The return of the relic and part of the thousands of objects that the Tervuren Africa Museum treasures is part of the process of recognizing the horrors of Belgian colonialism that arose from the wave of global protests over the death of George Floyd in 2020 That year marked the 60th anniversary of the DRC’s independence and the king sent an unpublished letter to its president, Félix Tshisekedi, to express his “deep regret” for the acts of violence and cruelty committed during the colonial period, that caused millions of deaths. It is the same message that he transmitted to them in Kinshasa on Wednesday.
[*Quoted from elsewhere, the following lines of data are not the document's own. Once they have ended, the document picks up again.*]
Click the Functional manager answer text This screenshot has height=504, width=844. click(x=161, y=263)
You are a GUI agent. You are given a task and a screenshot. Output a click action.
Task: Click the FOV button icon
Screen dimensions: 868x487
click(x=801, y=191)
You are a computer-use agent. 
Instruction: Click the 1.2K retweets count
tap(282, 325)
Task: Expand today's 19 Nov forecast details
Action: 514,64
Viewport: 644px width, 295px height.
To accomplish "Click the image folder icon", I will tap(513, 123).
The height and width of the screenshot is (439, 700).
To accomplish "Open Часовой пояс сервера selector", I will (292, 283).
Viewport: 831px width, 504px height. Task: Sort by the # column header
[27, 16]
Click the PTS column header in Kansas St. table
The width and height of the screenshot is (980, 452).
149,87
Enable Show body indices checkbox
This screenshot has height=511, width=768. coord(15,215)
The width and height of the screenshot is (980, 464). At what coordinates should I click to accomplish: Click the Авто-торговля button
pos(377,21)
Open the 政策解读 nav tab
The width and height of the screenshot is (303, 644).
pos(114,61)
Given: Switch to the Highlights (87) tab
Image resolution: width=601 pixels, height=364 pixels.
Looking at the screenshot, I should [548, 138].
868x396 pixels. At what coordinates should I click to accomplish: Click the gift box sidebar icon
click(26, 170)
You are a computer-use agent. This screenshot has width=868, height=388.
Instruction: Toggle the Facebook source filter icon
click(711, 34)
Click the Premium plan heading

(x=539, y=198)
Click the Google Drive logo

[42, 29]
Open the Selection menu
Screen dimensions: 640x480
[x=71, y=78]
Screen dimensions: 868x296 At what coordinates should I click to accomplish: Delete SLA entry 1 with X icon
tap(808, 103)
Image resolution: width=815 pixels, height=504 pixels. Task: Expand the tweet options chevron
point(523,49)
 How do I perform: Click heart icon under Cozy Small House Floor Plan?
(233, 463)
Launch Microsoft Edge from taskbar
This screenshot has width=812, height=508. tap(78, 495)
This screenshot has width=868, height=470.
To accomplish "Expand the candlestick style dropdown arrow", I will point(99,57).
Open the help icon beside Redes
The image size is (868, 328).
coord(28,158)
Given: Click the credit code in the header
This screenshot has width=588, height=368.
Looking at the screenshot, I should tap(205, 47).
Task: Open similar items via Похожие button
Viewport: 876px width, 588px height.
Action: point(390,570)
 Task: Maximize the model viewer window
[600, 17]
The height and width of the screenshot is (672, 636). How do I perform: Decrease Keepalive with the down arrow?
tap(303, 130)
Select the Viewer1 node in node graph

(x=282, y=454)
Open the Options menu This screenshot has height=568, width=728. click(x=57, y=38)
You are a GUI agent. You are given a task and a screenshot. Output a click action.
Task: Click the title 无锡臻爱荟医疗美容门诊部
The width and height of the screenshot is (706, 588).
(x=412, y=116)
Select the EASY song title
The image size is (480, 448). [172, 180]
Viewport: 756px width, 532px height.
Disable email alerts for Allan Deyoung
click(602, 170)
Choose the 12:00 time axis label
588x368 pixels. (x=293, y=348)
“Although many Belgians were sincerely committed to and deeply loved the Congo and its people, the colonial regime as such was based on exploitation and domination (…), on an unequal relationship, in itself unjustifiable, marked by paternalism, the discrimination and racism that gave rise to abuse and humiliation”, recognized the King of the Belgians. “I wish to reaffirm my deepest regret for these wounds of the past,” he said in the presence of the highest Congolese authorities and thousands of people gathered in front of the National Assembly, adorned with a giant banner with the slogan A common history.
The king did not apologize for the abuses, as some expected, but it is not ruled out that the Government will do so later, when the parliamentary commission in charge of examining the matter delivers its conclusions and recommendations, which could open the door to the demand for repairs. Felipe intervened in the same place where in 1960 his uncle, King Baudouin, stood up in the middle of Lumumba’s intervention when he spoke of the abuses and blows that the Congolese suffered under Belgian rule. Historians say it was the speech that killed him. What was then an unacceptable affront to Brussels, today is part of the reconciliation discourse with which Belgium tries to respond to the desire for cooperation existing in both countries. “We have not forgotten the past, but we look to the future,” said the young country’s Communications Minister, Patrick Muyaya. “The future is more important than the past.”